Finally, I got the chance to have a Neuro-psychological test. I went to a hospital that is up to date on new technology. A very high rated Neurology Department in Philadelphia Pa.
I was completely disappointed after all the testing and interaction with the neuro-psychologist was finished.
It seems they were using those stupid Coma tests on me. ( the old tests originally designed a million years ago to measure brain injury by how long you were unconcious for. ) I find these test are completely useless.
What if you were fighting to stay awake? I fought to stay awake. In my accident, I was so scared because, I had no idea who was behind me, ( I was on a dark road with nobody around, I had no idea where I was )
I stayed on the line with the 911 operator, she told me to keep talking to her until the police came and try to fight to stay awake. I don't blame anyone for that at all. I fought to stay awake. When the police came. I still wanted to go to sleep, I was in a such a daze. I don't remember anything I talked about let or what happened when my car was hit by this drunk driver.
However, me fighting to stay awake gets measured on some stupid hand written coma test.

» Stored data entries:
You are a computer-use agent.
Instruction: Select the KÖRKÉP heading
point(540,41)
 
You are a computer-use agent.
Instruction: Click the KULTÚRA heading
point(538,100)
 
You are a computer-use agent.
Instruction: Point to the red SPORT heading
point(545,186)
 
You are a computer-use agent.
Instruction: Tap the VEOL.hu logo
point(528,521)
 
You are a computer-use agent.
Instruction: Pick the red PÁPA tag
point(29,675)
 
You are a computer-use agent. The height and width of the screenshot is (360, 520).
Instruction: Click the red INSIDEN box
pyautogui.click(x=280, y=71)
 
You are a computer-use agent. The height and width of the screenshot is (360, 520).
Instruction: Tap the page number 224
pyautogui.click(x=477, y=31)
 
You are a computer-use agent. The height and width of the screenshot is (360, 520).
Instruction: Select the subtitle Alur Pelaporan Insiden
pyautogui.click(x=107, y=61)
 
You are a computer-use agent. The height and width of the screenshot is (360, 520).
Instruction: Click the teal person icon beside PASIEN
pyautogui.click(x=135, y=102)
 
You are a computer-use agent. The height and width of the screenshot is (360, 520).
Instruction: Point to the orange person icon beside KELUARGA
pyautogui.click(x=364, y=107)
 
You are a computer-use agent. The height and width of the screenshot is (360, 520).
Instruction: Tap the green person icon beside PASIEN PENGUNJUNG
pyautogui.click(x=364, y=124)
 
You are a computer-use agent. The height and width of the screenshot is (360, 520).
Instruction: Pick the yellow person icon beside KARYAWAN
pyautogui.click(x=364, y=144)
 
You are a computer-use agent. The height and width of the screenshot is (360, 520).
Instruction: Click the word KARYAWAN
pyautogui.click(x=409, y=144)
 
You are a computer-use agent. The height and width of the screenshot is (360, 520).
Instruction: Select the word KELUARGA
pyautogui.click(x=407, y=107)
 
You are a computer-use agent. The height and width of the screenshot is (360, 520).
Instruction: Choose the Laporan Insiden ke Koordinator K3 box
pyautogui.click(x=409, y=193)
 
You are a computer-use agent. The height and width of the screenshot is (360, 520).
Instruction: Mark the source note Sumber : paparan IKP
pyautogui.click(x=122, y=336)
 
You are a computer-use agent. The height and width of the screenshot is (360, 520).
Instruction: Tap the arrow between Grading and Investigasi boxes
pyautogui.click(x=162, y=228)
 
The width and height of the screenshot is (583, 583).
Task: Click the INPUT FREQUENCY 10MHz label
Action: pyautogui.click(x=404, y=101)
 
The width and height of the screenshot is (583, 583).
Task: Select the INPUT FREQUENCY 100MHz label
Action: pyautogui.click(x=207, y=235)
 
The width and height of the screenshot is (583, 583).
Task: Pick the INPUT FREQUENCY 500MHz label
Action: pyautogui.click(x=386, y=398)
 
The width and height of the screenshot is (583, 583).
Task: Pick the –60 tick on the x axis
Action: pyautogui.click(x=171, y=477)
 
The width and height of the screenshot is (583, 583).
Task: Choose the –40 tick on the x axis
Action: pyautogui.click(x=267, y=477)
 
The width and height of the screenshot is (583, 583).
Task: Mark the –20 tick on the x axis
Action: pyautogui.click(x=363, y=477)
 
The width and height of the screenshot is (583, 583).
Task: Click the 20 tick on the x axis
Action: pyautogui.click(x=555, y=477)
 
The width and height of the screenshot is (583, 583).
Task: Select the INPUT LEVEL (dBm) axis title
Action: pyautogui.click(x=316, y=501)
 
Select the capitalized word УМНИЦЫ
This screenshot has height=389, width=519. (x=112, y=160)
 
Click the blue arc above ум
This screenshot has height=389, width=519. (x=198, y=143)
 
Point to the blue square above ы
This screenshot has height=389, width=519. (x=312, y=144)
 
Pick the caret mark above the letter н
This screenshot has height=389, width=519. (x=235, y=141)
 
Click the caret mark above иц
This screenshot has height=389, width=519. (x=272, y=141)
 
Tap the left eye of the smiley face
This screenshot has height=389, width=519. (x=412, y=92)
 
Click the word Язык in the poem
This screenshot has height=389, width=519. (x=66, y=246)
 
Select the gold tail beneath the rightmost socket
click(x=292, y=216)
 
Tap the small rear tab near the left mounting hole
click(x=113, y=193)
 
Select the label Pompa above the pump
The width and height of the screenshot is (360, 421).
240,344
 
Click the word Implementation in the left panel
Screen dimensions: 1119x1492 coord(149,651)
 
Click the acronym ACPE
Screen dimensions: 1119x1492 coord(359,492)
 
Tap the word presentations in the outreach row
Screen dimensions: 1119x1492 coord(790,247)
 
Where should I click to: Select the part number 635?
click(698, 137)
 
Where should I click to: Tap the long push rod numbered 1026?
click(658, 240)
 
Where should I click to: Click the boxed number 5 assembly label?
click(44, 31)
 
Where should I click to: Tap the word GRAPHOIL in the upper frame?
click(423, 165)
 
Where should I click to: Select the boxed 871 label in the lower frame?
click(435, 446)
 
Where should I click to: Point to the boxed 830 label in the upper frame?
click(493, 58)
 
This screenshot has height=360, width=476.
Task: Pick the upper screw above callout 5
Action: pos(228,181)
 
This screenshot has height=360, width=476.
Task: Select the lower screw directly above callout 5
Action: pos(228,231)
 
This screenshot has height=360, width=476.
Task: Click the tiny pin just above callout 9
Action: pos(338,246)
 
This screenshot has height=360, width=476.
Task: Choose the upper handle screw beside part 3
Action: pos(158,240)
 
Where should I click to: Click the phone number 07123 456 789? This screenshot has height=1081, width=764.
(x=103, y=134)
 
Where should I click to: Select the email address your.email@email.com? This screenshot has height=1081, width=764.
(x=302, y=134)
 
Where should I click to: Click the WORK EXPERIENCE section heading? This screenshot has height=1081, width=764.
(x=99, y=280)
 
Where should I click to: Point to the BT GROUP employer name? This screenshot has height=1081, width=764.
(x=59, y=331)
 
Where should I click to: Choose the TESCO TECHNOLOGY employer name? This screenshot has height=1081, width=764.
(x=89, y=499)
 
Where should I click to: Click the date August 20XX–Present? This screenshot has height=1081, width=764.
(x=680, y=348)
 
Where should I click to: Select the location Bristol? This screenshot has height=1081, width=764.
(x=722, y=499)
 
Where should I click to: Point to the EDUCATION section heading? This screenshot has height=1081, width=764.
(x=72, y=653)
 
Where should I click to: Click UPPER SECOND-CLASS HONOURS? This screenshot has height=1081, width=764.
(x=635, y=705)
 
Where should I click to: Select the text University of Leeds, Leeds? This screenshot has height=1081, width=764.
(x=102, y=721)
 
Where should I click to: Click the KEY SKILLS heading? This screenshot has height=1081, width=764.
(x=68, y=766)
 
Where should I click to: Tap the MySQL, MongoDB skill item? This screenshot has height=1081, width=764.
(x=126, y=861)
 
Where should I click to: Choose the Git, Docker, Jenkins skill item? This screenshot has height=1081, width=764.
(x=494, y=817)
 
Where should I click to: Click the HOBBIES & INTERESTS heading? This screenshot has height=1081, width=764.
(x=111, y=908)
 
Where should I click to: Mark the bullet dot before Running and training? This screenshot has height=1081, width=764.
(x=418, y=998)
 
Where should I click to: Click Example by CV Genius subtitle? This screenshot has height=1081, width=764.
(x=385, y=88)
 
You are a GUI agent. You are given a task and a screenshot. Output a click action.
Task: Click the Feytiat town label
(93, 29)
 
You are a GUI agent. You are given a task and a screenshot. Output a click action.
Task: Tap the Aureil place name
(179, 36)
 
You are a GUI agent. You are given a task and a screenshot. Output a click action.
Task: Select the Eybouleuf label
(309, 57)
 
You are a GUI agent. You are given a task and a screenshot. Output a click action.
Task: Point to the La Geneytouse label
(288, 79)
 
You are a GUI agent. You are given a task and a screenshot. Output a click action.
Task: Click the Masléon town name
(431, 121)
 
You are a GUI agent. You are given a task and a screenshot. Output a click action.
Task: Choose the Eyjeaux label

» Tasks to carry out:
#1 In the account of the neuropsychological test, shorten the paragraph that begins "It seems they were using those stupid Coma tests" into one brief sentence that keeps its main facts.
#2 Reproduce the passage of the account of the neuropsychological test that begins at the words "It seems they" and stops after "written coma test.".
The material plays no part in this work.

» Completed exercise:
#1 The writer believes the hospital used old coma tests, which were designed long ago to measure brain injury by how long a person was unconscious, and considers them completely useless.

#2
It seems they were using those stupid Coma tests on me. ( the old tests originally designed a million years ago to measure brain injury by how long you were unconcious for. ) I find these test are completely useless.
What if you were fighting to stay awake? I fought to stay awake. In my accident, I was so scared because, I had no idea who was behind me, ( I was on a dark road with nobody around, I had no idea where I was )
I stayed on the line with the 911 operator, she told me to keep talking to her until the police came and try to fight to stay awake. I don't blame anyone for that at all. I fought to stay awake. When the police came. I still wanted to go to sleep, I was in a such a daze. I don't remember anything I talked about let or what happened when my car was hit by this drunk driver.
However, me fighting to stay awake gets measured on some stupid hand written coma test.